Months after finishing chemotherapy, woman set to run her second Boston Marathon

BOSTON — Almost four years ago, Erin Morrissey got some incredible news -- which is not to say she got good news.

For months, the then 21-year-old had been experiencing abdominal pain.

“A lot of the things I was experiencing were easily dismissed -- or easily attributable to other things. I just moved to Boston, started a new job,” Morrissey said. “But I just knew things weren’t quite right for me.”

Fortunately, Morrissey’s new job was at Massachusetts General Hospital, where she worked as a clinical researcher. Also fortunate, she found doctors there who took her complaints seriously enough to perform diagnostic tests.

“As soon as we got that imaging, everyone was kind of on board to know, ‘Okay, there is something going on here,’” said Morrissey.

That something was a cancer so rare that the American Cancer Society estimates just 200 Americans a year get a similar diagnosis: adrenal cancer -- a malignant tumor affecting one of the glands that sit above each kidney.

“It’s literally about one in a million people that get it,” said Dr. Philip Saylor, an oncologist at the Mass General Hospital Cancer Center, and one of the doctors who wound up treating Morrissey. “And when we encounter it, it’s a big deal.”

It’s a big deal because adrenal cancer is usually aggressive.

“The crucial part is finding the cancer at the right moment when it’s just in the one place,” said Saylor. “That’s always the very best scenario.”

But even that scenario guarantees nothing. The five-year survival rate for localized adrenal cancer is around 70%. If it metastasizes, the outlook is significantly more grim.

Morrissey’s cancer had not spread beyond her adrenal gland. But because of its size, she said it was graded as Stage 2. Initially, she was shocked.

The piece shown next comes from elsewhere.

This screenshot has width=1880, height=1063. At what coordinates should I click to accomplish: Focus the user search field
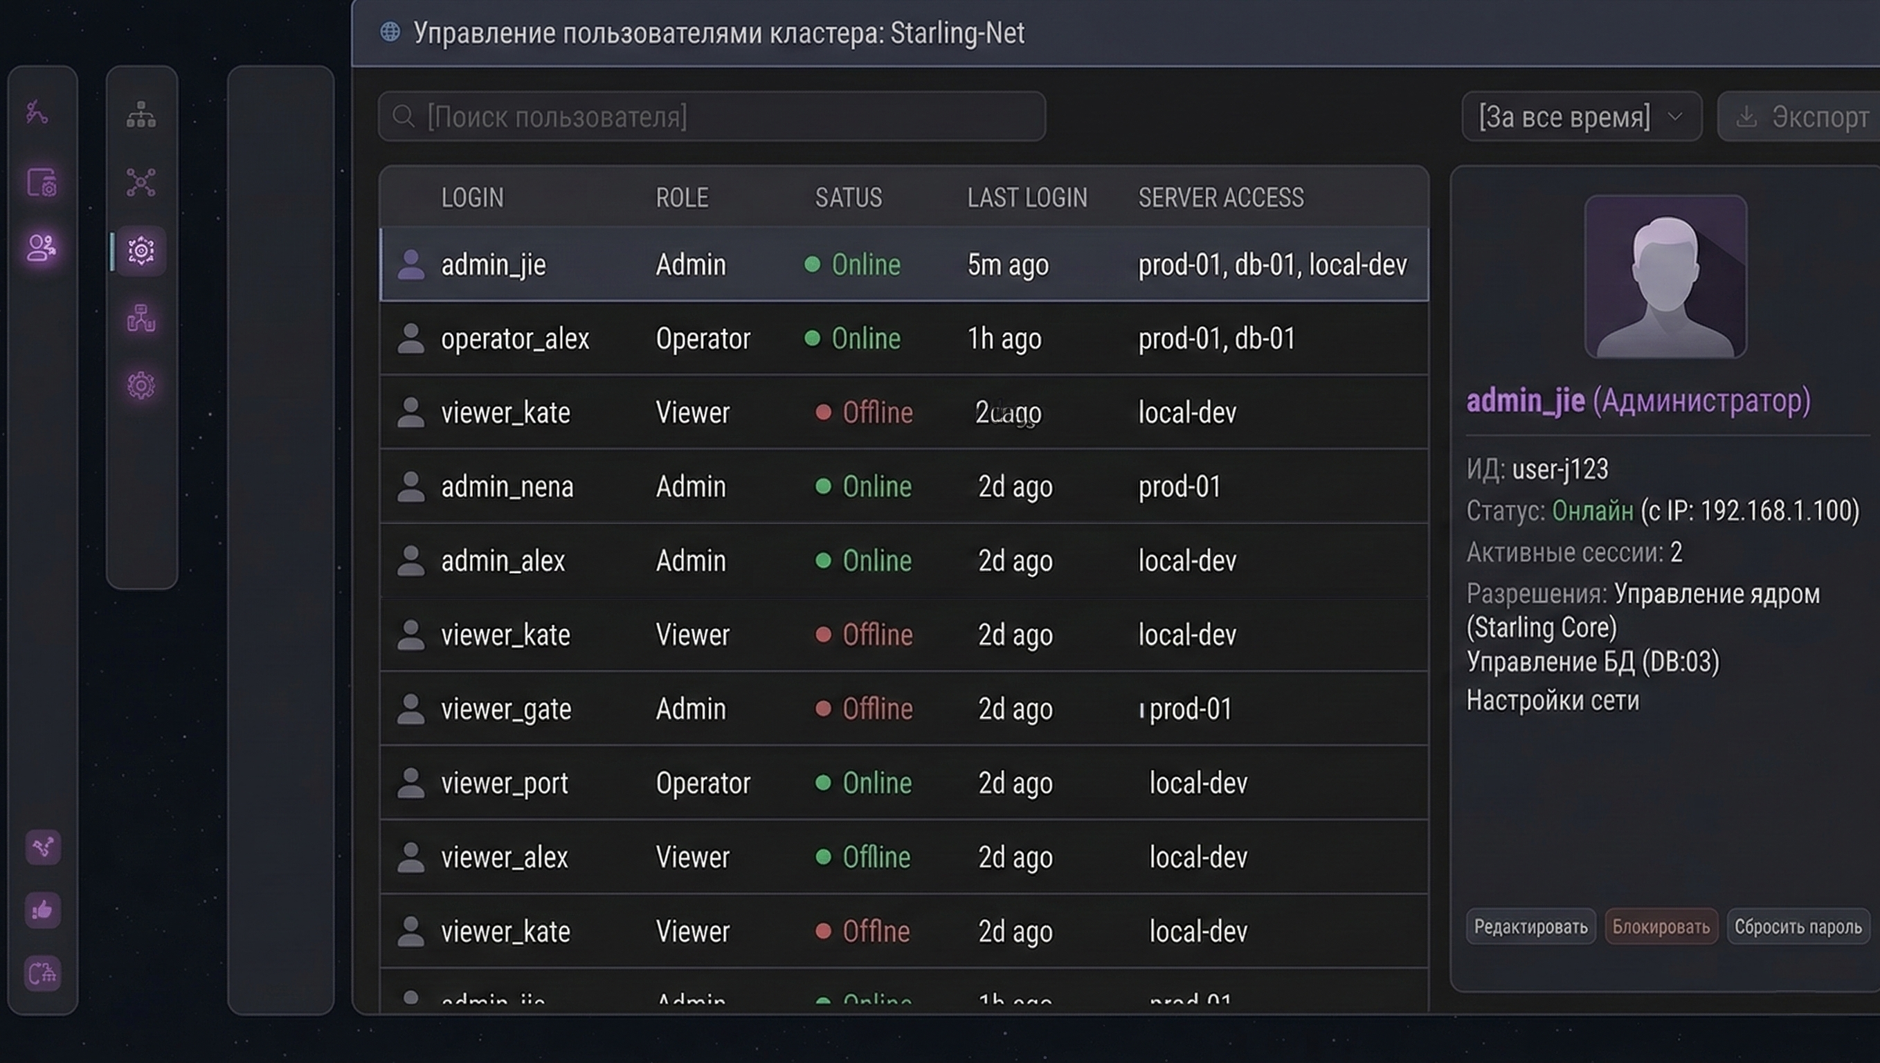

“But I’m someone who likes to get things done and always have a plan,” Morrissey said. “So I was into ‘What are we going to do about it?’”

What doctors can do for adrenal cancer is remove the affected gland -- then follow it up with a course of radiation and chemotherapy.

Morrissey underwent all those therapies. One thing that helped get her through: running.

“There were so many aspects of my life that I didn’t have control over but running was one that I could,” she said.

Morrissey, a former college lacrosse player, likes to test her limits. And so, just months after finishing her chemotherapy, she’s running her second Boston Marathon next week.

“At the very least, I won’t be taking ten pills the morning of the race,” she said. “I’ll be taking maybe four or five.”

Those pills include a corticosteroid, something her remaining adrenal gland would normally secrete -- and may secrete again, once it recovers from the chemotherapy.

What is Morrissey’s goal in the race?

“That I’ll finish and I’ll be proud of myself for doing so,” she said. “I’m not trying to go for an Olympic record. It’s just about finishing for me.”

It’s also about fundraising. Morrissey is part of the MGH team raising funds for the Pediatric Cancer Clinic at the hospital.

Morrissey doesn’t know how the race will go -- but she does know this: “I would say if I could go back and do it all over again, I would absolutely not have cancer,” she said. “Ten times out of ten, I would not have chosen this.”

But Morrissey said having cancer has given her perspective -- and a mission.

“I do hope to pursue a career in medicine,” she said.